John Munch
 
July 1, 2019 | John Munch

A "Quick" Overview of Production


All of the grapes we use come from vineyards planted to calcareous (limestone) soils in the hills west of Paso Robles. 

Roughly 95% of our grapes are from dry-farmed, head-pruned vineyards located on steep slopes.

By virtue of the soils and the vineyard cultural practices, the grapes at harvest show good maturity, with the added advantage of having very low natural pH and high acid.

The above conditions and ultimate “chemistry” of the grapes makes it possible for us to ferment our wines without use of sulfite or other additives.

By extension, we do not inoculate the grape must with yeast or other microorganisms, and microorganisms that would normally be killed or stunted via sulfite addition tend to flourish. All of our fermentations can thus be described as “natural.”
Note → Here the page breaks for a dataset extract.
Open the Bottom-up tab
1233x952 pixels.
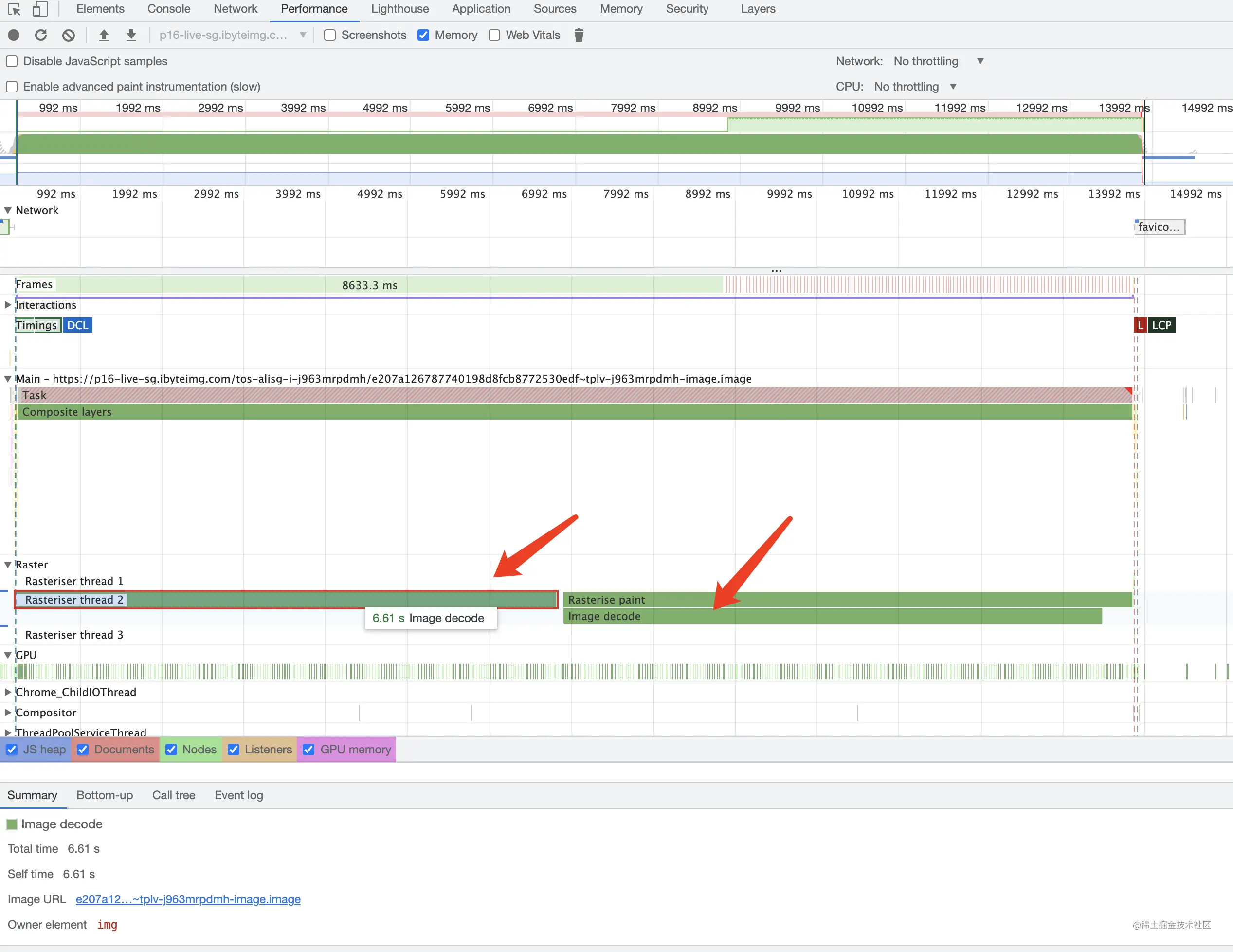point(105,795)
We ferment our reds and our whites in low profile open top tanks that have an approximate ratio of being 2 times as wide as tall (four foot high by eight foot wide). The white grapes are fermented on their skins just like the red grapes, and the main difference between red and white wines is that the whites typically enjoy four years or longer in barrel, rather than the three years typical for red wine aging.

The low-profile tank approach, though terribly inefficient in terms of square footage of floor space required per ton of grapes processed, results in quick extraction of color, flavor & fine tannins from the skins. As a result, we typically gravity drain the fermenting juice to barrel at roughly 1/3 of the way through fermentation. Thus, all of our wines, both red and white, are essentially barrel fermented.

All wines remain in the barrel in which fermentation was completed without racking off the lees for at least two years. The very heavy lees are stirred, and the barrels are topped no more than twice a year.

A wine’s first racking will generally take place just prior to the second year following harvest, with some wines staying on the gross lees for five or more years.

The first sulfite addition is made at the time of first racking, which in most cases takes place approximately two years following harvest. The wines are then returned to barrel for at least one additional year of barrel aging before bottling.

In terms of sulfite, it has been our long-term observation that wines made without use of sulfite have much lower potential for oxidation than is the case with wines made using sulfite. Though this is counterintuitive, we have a large wine library that supports our contention that wines made in this manner age well beyond 25 years to significant benefit. In addition, we believe that a broader array of yeast types and other microorganisms participate in the fermentation and during the long barrel aging of our wines to significant advantage, specifically resulting in a much broader spectrum of flavors and aromas by comparison with “normal” wine processing.